Johannes Hymonides, known as John the Deacon of Rome (d. between 876 and 882), was a deacon of the Roman Church. Few details are known of his life: after the death of St Nicholas I, he was briefly exiled from Rome at the behest of the emperor Louis II, but was recalled by Adrian II. Possessed of considerable learning, he was closely associated with Anastasius, Librarian of the Roman Church (died 879).

At the instance of Pope John VIII (872-82), John wrote a life of St. Gregory the Great, making use of the works of this pope and above all of extracts made at an earlier date from the pope's letters in the archives of the Roman Church. The work is divided into four books: in the first he gives an account of the life of Gregory up to the time of his pontificate; in the second, of his activities as pope; in the third, of his teachings; and in the fourth, of his progress in perfection. The life was most recently edited by the Maurists. For John VIII, John also composed in 876 an adaptation of the Cena Cypriani.

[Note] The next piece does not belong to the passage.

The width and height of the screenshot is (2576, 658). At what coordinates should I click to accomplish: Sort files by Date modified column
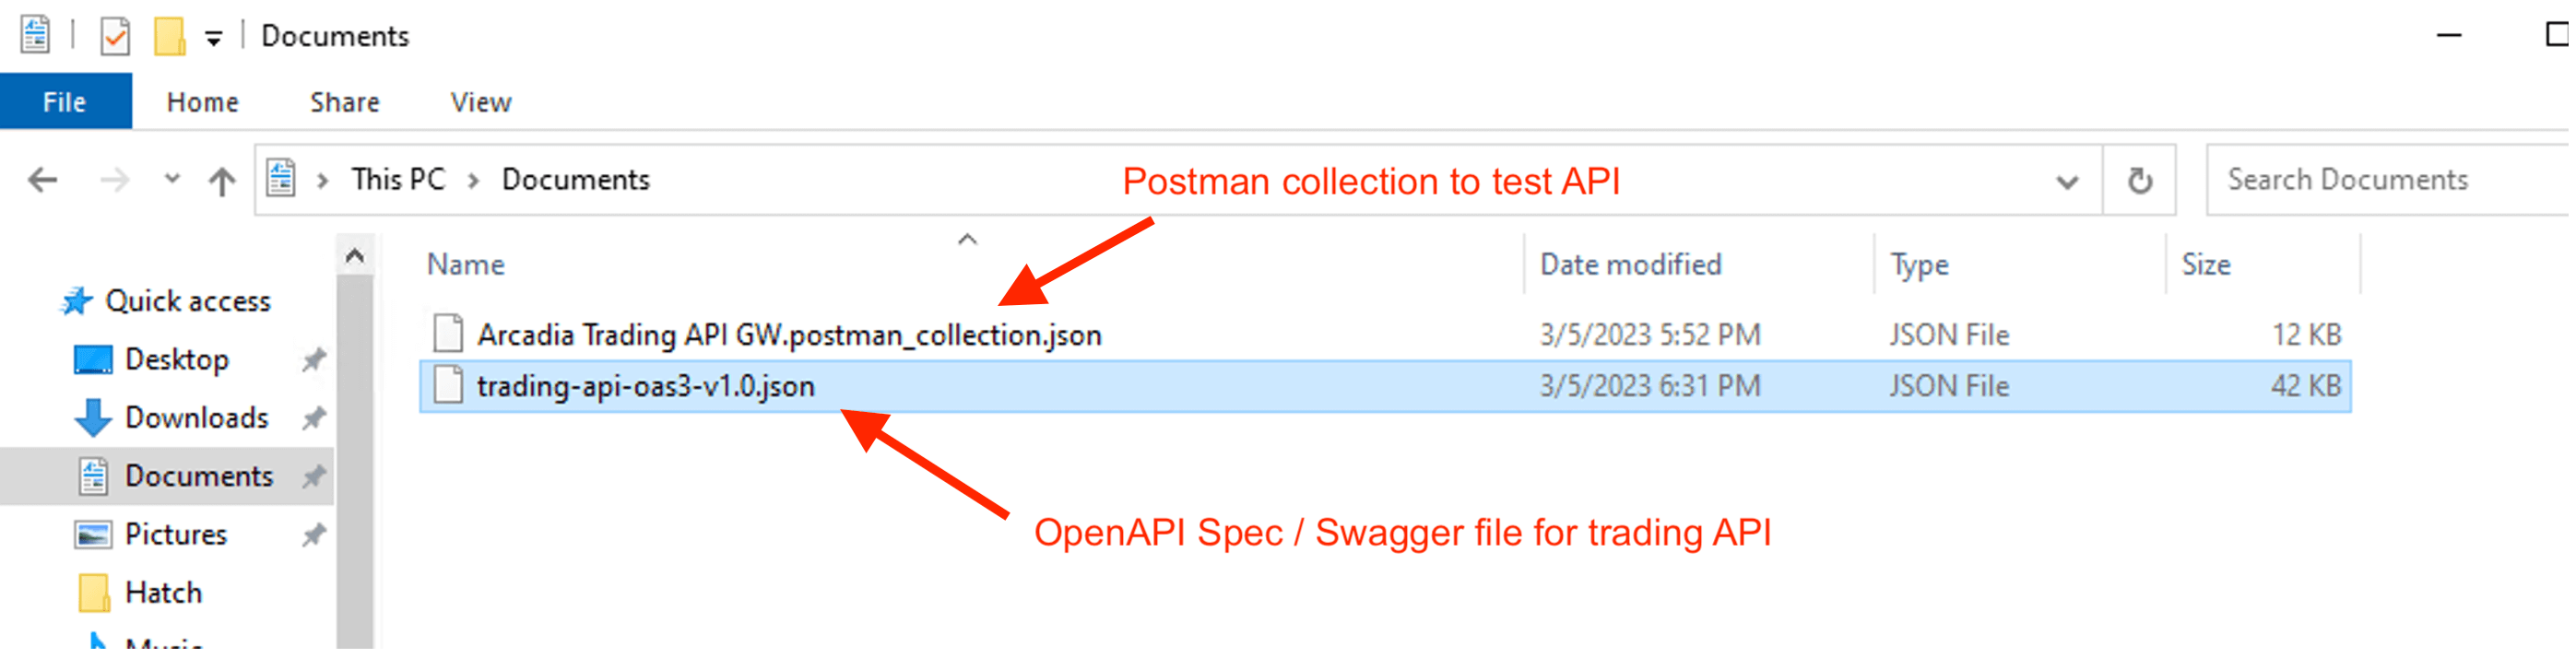coord(1630,265)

John also intended to write a detailed history of the Church, and at his request the aforesaid Anastasius compiled a history in three parts (tripartita) from Greek sources for the use of John, whose purpose, however, was never executed. On the invitation of Bishop Gaudericus of Velletri (867-79), he undertook to re-edit the Gesta Clementis, a life of Pope Clement I (died about end of the 1st century), but did not live to finish the work, which Gaudericus undertook to complete, though it never appeared in full. 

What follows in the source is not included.